Pemimpin juga mengatakan dua faktor keberhasilan terbesar mereka adalah memindahkan orang dan sumber daya lebih cepat untuk menyelesaikan pekerjaan serta membuat organisasi dan karyawan lebih baik dalam beradaptasi cepat dengan perubahan.
Temuan kunci lain adalah transformasi AI memaksa pemimpin untuk memikirkan ulang budaya tempat kerja, dengan 65% organisasi percaya budaya mereka perlu berubah signifikan karena AI.
Going deeper
"Anthropic menggugat Pentagon setelah dicap ancaman keamanan nasional" adalah artikel Fortune oleh Beatrice Nolan.

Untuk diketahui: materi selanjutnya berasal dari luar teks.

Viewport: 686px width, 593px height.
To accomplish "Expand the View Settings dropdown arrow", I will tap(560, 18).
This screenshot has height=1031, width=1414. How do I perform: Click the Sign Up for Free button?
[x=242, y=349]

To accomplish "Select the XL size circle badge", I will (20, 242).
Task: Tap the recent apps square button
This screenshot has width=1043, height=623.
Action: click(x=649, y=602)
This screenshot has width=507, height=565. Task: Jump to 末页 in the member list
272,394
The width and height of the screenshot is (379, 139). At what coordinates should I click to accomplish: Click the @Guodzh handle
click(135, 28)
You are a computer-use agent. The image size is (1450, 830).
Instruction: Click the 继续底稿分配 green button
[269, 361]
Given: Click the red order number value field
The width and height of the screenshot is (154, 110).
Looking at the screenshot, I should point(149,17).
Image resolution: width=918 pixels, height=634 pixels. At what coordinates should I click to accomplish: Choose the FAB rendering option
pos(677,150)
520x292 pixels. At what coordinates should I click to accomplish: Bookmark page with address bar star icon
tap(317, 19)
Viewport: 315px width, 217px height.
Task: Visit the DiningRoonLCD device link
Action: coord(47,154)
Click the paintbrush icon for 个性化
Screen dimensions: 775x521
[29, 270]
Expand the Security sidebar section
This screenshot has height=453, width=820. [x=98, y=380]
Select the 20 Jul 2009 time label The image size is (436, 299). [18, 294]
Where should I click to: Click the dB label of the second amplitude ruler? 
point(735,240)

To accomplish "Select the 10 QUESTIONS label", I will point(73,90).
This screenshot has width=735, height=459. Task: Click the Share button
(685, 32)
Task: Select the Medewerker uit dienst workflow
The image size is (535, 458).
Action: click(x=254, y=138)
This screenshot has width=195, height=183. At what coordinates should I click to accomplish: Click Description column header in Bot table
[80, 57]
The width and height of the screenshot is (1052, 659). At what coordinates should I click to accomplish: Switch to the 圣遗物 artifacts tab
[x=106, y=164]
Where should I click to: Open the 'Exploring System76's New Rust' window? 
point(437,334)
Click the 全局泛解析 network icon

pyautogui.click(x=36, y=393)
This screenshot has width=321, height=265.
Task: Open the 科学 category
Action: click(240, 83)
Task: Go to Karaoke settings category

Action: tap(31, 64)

Perusahaan AI Anthropic menggugat Departemen Pertahanan AS dan lembaga federal lainnya setelah administrasi Trump secara resmi menetapkannya sebagai "risiko rantai pasokan" akhir pekan lalu. "Ini perkembangan terbaru dalam ketidaksepakatan berkelanjutan antara Pentagon dan Anthropic atas penggunaan teknologi AI oleh administrasi Trump—dengan implikasi besar untuk kontrol AI secara keseluruhan dan hubungan antara bisnis dan pemerintah," tulis Nolan.
Overheard
"Lompatan besar berikutnya dalam kecerdasan buatan tidak akan datang dari model bahasa yang lebih baik. Ia akan datang dari mesin yang memahami bagaimana dunia fisik bekerja dan cara mengendalikannya."
—Nicole Fraenkel, partner di Khosla Ventures, yang berinvestasi di area seperti AI, menulis dalam artikel opini Fortune. Fraenkel belajar neurosains di Johns Hopkins dan menyelesaikan gelar doktoralnya di Oxford sebagai Rhodes Scholar.